- _Text_
▽

Washington’s Blog asked one of America’s top experts on Russia – Stephen Cohen, professor emeritus of Russian studies and politics at New York University and Princeton University, and the author of a number of books on Russia and the Soviet Union – what he thought of Parry’s claim.

Cohen said:

Parry is a serious man [“serious” is the highest compliment that an insider can give to someone]. I cannot say it will lead to nuke war, but it is very dangerous, as is quadrupling US/NATO forces near Russia’s borders.

Pavel Felgenhauer – a leading Russian military analyst – also believes that a nuclear war is “very likely” to arise from Russia’s skirmishes with Turkey in Syria.

Last December, U.S. Congresswoman Tulsi Gabbard – a Member of the House Armed Services Committee, Iraq war veteran, and Major in the Hawaii Army National Guard – warned that U.S. policy in Syria could lead to a nuclear war. And see this.

Also in December, retired Lieutenant General Robert Gard, chairman emeritus of the Center for Arms Control and Nonproliferation, retired Brigadier General John H. Johns, professor emeritus from US National Defense University, and Leslie Gelb, president of the Council on Foreign Relations,  penned an article in Foreign Policy calling for US-Russia cooperation to de-escalate current tensions and diffuse the increasing worrisome nuclear blustering.

△

- _To do_
**1)** Transcribe the passage on nuclear war warnings from "Pavel Felgenhauer –" to "And see this.".
**2)** Answer these questions from the passage on nuclear war warnings.
(a) At which two universities is Stephen Cohen a professor emeritus?
(b) What did Pavel Felgenhauer say is "very likely" to arise from Russia's skirmishes with Turkey in Syria?
(c) In which publication did Gard, Johns and Gelb write their article?
**3)** Take the passage on nuclear war warnings further, picking up after its final sentence.
The material that comes next is separate from the passage on nuclear war warnings.

- _Supplied information_
▽

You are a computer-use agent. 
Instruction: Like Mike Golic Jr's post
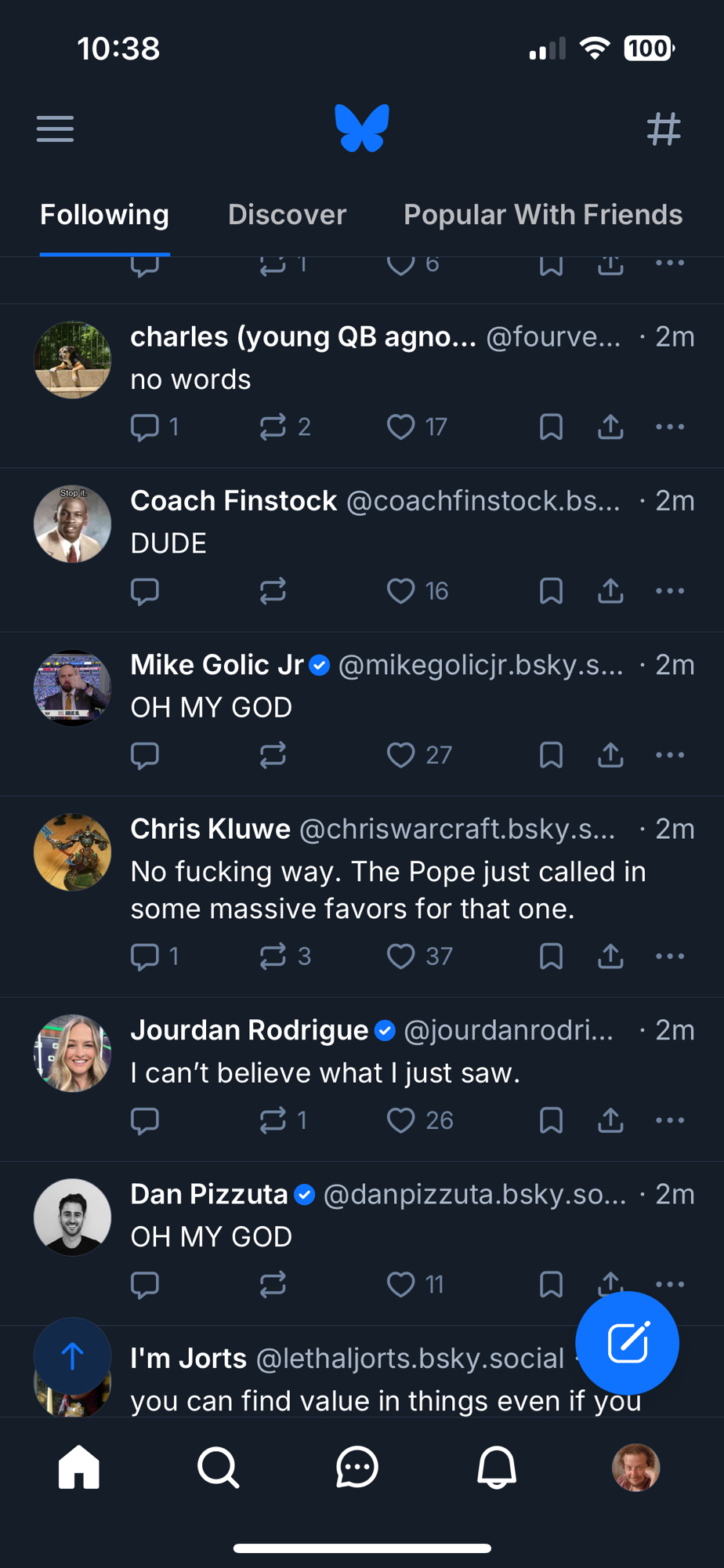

△

- _Results for each task_
**1)**
Pavel Felgenhauer – a leading Russian military analyst – also believes that a nuclear war is “very likely” to arise from Russia’s skirmishes with Turkey in Syria.

Last December, U.S. Congresswoman Tulsi Gabbard – a Member of the House Armed Services Committee, Iraq war veteran, and Major in the Hawaii Army National Guard – warned that U.S. policy in Syria could lead to a nuclear war. And see this.

**2)**
(a) New York University and Princeton University
(b) A nuclear war
(c) Foreign Policy

**3)**
American security expert Bruce Blair – a former nuclear-missile launch officer – notes that Turkey’s downing of the Russian warplane at the Syrian-Turkish border “fits a pattern of brinkmanship and inadvertence that is raising tensions and distrust between Russia and US-led NATO,” and that “this escalation could morph by design or inadvertence into a nuclear threat.”

Blair writes that the threat of nuclear war is higher now that during the Soviet era:

Russia has shortened the launch time from what it was during the Cold War. Today, top military command posts in the Moscow area can bypass the entire human chain of command and directly fire by remote control rockets in silos and on trucks as far away as Siberia in only 20 seconds.

Why should this concern us? History shows that crisis interactions, once triggered, take on a life of their own. Military encounters multiply; they become more decentralized, spontaneous and intense. Safeguards are loosened and unfamiliar operational environments cause accidents and unauthorized actions. Miscalculations, misinterpretations and loss of control create a fog of crisis out of which a fog of war may emerge. In short, the slope between the low-level military encounters, the outbreak of crisis and escalation to a nuclear dimension is a steep and slippery one.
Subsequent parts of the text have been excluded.